C’est une tâche ardue que de tisser ensemble un récit juste et honnête pour le Metropolitan Museum of Art en 2020. Les visiteurs ne sont pas un monolithe – certains peuvent bien croire que le Met a fait assez bien pour essayer. Cependant, les omissions et les tentatives maladroites d’admission ont laissé beaucoup à désirer. Ces nuances sont familières à quiconque s’est engagé dans les critiques de longue date des BIPOC de l’histoire de l’art et des musées, formulées par de nombreux activistes et conservateurs. Malheureusement, les louanges généreuses de Jason Fargo et la critique infâme d’Eric Gibson révèlent d’autres intentions que d’écouter et d’intégrer les voix qui contestent. L’entreprise visant à raconter l’histoire de l’art de manière plus juste dans des musées éminents comme le Met reste loin d’être terminée.

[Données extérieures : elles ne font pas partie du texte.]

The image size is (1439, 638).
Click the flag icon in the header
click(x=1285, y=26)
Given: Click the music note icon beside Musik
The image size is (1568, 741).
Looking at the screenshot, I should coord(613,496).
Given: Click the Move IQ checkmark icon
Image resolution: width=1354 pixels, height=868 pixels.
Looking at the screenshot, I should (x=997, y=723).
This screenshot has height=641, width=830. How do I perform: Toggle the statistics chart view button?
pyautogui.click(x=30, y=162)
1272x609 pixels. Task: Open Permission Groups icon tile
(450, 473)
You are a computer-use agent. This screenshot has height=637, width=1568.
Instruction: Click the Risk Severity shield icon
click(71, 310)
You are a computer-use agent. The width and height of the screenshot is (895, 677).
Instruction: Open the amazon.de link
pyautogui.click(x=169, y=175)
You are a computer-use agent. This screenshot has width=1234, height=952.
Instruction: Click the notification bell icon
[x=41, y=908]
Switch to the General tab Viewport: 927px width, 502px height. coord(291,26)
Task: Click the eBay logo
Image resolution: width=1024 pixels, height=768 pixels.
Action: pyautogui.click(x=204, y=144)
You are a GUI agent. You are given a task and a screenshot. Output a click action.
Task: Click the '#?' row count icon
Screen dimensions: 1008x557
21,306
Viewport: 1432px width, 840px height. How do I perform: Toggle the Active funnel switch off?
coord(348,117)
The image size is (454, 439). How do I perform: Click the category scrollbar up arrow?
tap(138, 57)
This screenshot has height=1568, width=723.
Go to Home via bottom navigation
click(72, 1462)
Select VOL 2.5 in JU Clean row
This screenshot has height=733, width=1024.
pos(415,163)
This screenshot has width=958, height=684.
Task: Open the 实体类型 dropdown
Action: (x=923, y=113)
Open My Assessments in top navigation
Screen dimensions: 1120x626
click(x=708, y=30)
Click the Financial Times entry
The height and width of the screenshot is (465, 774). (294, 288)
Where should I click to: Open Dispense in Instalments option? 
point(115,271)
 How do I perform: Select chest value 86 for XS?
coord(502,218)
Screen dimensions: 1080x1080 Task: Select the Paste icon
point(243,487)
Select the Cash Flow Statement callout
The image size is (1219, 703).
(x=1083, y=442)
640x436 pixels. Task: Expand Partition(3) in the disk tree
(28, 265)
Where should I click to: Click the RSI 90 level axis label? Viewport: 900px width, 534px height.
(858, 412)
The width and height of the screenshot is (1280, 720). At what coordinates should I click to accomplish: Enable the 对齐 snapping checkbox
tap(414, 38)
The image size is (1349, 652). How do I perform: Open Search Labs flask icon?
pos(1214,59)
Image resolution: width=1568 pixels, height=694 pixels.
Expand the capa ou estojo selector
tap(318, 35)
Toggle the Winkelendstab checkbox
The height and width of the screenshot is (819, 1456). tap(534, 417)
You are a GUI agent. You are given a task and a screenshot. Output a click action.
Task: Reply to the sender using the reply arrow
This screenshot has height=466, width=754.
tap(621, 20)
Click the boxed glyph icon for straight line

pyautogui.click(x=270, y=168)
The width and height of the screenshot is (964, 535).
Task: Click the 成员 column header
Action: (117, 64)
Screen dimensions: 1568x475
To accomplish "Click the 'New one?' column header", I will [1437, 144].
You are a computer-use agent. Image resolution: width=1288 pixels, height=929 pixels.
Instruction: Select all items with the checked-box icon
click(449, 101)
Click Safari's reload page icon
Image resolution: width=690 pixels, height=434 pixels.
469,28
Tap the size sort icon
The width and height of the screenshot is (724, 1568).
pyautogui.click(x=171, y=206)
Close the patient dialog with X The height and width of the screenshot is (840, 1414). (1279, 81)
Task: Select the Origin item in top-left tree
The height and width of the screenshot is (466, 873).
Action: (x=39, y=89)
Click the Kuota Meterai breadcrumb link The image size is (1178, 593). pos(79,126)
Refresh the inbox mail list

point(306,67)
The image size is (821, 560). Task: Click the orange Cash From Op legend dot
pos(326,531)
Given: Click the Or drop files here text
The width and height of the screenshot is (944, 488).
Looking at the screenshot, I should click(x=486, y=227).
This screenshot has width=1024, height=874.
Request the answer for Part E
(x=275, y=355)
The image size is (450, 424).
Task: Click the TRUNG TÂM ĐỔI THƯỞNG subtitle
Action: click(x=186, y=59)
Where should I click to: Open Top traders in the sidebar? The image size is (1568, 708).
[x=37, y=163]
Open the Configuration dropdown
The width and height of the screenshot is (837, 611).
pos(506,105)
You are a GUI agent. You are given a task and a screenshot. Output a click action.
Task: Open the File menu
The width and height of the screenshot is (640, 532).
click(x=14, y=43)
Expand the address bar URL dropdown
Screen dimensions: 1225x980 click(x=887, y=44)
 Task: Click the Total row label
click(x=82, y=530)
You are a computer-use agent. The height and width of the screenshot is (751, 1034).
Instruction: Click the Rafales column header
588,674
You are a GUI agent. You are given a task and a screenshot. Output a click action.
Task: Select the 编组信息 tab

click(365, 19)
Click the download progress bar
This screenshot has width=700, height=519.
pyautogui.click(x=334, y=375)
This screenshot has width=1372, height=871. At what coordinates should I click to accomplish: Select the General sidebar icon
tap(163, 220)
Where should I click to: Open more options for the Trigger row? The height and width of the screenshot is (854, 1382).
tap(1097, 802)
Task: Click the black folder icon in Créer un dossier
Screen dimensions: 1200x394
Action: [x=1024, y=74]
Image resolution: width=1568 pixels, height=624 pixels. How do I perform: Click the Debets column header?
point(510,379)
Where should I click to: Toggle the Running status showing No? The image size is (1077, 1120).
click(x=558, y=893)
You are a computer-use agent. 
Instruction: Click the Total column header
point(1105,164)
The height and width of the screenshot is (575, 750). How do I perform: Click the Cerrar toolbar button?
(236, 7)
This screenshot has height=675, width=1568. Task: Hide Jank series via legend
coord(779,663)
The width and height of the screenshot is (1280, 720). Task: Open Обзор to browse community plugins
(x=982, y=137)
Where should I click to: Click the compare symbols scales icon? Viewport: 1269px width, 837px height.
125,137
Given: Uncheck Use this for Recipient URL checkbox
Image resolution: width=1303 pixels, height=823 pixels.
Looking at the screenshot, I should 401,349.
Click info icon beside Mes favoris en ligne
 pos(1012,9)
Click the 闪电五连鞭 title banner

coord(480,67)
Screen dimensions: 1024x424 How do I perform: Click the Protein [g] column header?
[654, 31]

Note de la rédaction (11/12/20) : Cette critique a été mise à jour pour inclure la légende correcte de la figure reliquaire Fang, précédemment mal identifiée, pour corriger l’orthographe du nom de la famille Havemeyer et inclure des détails supplémentaires de clarification sur leurs liens avec l’esclavage, et pour clarifier des détails sur l’étiquette du musée concernant « l’art primitif » dans les galeries.

Making the Met : 1870-2020 est exposé au Metropolitan Museum of Art au 1000 Fifth Avenue jusqu’au 3 janvier 2020.